No caso da provocação de um dano ambiental difuso apesar da existência de uma licença/autorização pública válida para obra/atividade desenvolvida é decisiva a questão se o causador do prejuízo ecológico agiu com boa-fé, acreditando na certidão e legalidade do seu comportamento. Na indagação da existência dessa boa-fé, devem ser considerados o poder econômico do poluidor, a sua capacidade técnica e estrutura administrativa, que podem levar a presunção da sua "má-fé" em relação a seu comportamento.
Para evitar os danos ao meio ambiente, a solução adequada nos parece ser a melhoria das condições de trabalho dos órgãos da Administração Pública incumbidos da defesa do meio ambiente, seu equipamento com recursos humanos e materiais suficientes para o exercício mais eficiente de suas tarefas legais.
Nesse processo é indispensável a participação das populações atingidas pelos problemas ambientais, que devem exercer uma maior pressão política em relação aos governantes, parlamentares e administradores de todas três esferas federativas para que estes apertem as exigências técnicas nos licenciamentos e na fiscalização das atividades poluidoras.
Outro caminho de uma aplicação mais conseqüente do princípio do "poluidor-pagador" no direito ambiental brasileiro seria a cobrança de impostos e taxas pelo fato de determinada atividade poluir o meio ambiente. (Ricardo de Angel Yágüez, Algunas previsiones sobre el futuro de la responsabilidad civil, 1995, Editoral Civitas, Madrid, p. 54; José Marcos Domingues de Oliveira, Direito Tributário e Meio Ambiente, 1995, Edit.

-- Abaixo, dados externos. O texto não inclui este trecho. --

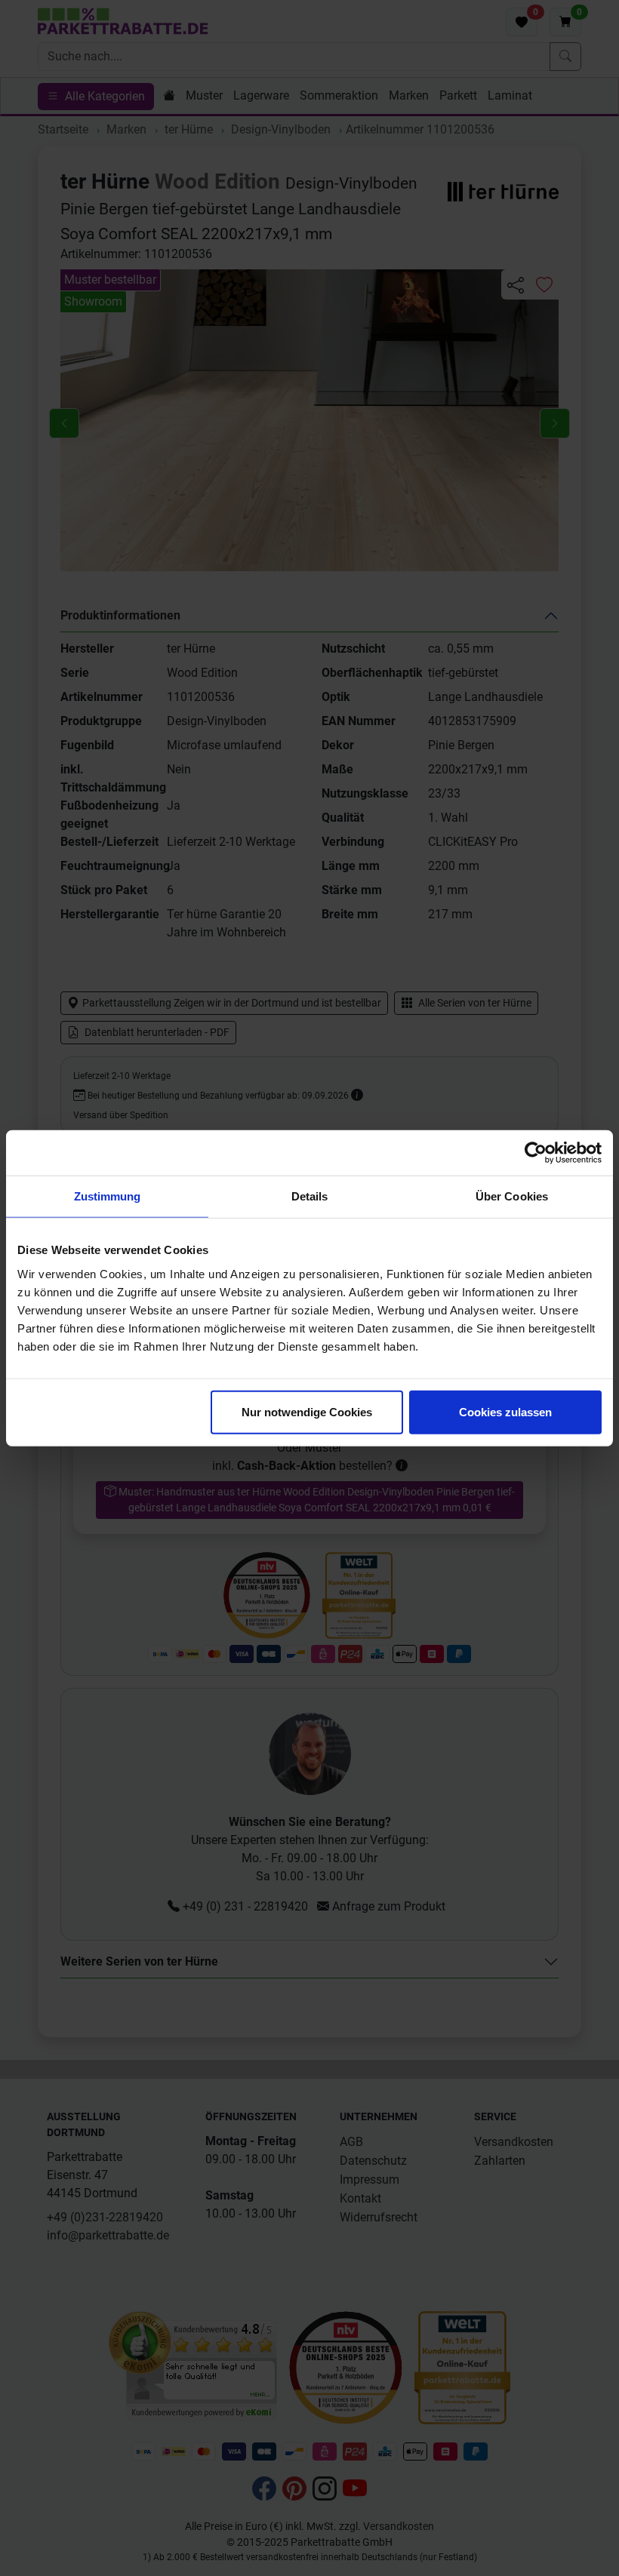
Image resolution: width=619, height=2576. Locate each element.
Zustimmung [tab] (107, 1196)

Renovar, p. 19ss. passim). Esses instrumentos, por enquanto, dificilmente estão sendo utilizados por parte dos governos nos três níveis da federação brasileira. Há também necessidade da exigência legal de um seguro obrigatório para atividades potencialmente causadoras de danos ambientais, com a fixação de valores mínimos de indenização.
Uma responsabilização indiscriminada de pretensos "poluidores" não parece ser a solução adequada para um Estado de Direito, onde existe o princípio da segurança e previsibilidade da situação jurídica e patrimonial do cidadão. Podendo ser justa a responsabilização do poluidor particular em alguns casos, pode se tornar esta solução injusta em outros como nos que envolvem pequenos produtores e fazendeiros bem como donos de pequenos e médios empreendimentos.